### Stored data entries
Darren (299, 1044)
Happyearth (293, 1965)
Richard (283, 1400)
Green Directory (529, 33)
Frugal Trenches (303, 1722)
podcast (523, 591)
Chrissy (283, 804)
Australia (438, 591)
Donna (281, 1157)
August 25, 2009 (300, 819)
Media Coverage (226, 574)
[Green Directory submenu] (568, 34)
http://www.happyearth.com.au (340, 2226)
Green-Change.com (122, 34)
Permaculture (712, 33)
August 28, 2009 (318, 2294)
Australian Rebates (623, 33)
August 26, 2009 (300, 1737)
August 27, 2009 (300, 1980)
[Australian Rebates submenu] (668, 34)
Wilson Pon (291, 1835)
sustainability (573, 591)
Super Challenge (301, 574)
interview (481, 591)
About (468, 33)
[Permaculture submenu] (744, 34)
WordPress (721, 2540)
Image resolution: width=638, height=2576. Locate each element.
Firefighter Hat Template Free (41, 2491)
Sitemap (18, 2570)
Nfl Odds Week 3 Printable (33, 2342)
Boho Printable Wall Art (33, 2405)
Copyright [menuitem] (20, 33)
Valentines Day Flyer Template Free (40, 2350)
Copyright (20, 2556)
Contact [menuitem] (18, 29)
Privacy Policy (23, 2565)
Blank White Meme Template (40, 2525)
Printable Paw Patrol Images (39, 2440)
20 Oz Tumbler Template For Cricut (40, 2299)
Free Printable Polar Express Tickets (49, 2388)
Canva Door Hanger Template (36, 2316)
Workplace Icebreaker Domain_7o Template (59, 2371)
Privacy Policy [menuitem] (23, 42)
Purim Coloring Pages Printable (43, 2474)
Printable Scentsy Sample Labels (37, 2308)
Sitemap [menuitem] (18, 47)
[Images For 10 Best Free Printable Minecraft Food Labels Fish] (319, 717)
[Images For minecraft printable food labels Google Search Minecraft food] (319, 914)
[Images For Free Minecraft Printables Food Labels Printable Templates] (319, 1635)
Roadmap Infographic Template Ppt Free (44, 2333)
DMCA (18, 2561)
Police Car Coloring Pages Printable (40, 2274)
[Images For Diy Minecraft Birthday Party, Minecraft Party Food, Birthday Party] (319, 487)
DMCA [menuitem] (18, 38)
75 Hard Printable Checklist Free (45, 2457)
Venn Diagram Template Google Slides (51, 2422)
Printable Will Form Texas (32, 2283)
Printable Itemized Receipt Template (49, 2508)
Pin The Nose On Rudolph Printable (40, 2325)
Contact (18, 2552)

### The task
Lines from the one containing "Workplace Icebreaker Domain_7o" through the final line of the entries above are to be output exactly; omit all others.

### Answer space
Workplace Icebreaker Domain_7o Template (59, 2371)
Privacy Policy [menuitem] (23, 42)
Purim Coloring Pages Printable (43, 2474)
Printable Scentsy Sample Labels (37, 2308)
Sitemap [menuitem] (18, 47)
[Images For 10 Best Free Printable Minecraft Food Labels Fish] (319, 717)
[Images For minecraft printable food labels Google Search Minecraft food] (319, 914)
[Images For Free Minecraft Printables Food Labels Printable Templates] (319, 1635)
Roadmap Infographic Template Ppt Free (44, 2333)
DMCA (18, 2561)
Police Car Coloring Pages Printable (40, 2274)
[Images For Diy Minecraft Birthday Party, Minecraft Party Food, Birthday Party] (319, 487)
DMCA [menuitem] (18, 38)
75 Hard Printable Checklist Free (45, 2457)
Venn Diagram Template Google Slides (51, 2422)
Printable Will Form Texas (32, 2283)
Printable Itemized Receipt Template (49, 2508)
Pin The Nose On Rudolph Printable (40, 2325)
Contact (18, 2552)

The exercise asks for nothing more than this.